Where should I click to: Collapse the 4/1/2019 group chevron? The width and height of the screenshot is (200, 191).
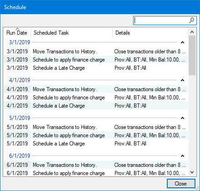[x=182, y=80]
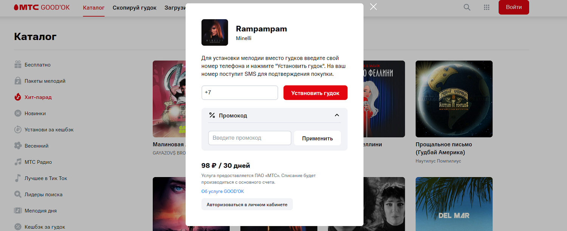The width and height of the screenshot is (567, 231).
Task: Click the Промокод header with percent icon
Action: 228,116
════
* **ACTIVITY**: Leave the images out. Set down all of the material above exactly.

* **RESPONSE**:
Where should I click to: Collapse the 4/1/2019 group chevron? The width and height of the screenshot is (200, 191).
[x=182, y=80]
The width and height of the screenshot is (567, 231).
Task: Click the Промокод header with percent icon
Action: 228,116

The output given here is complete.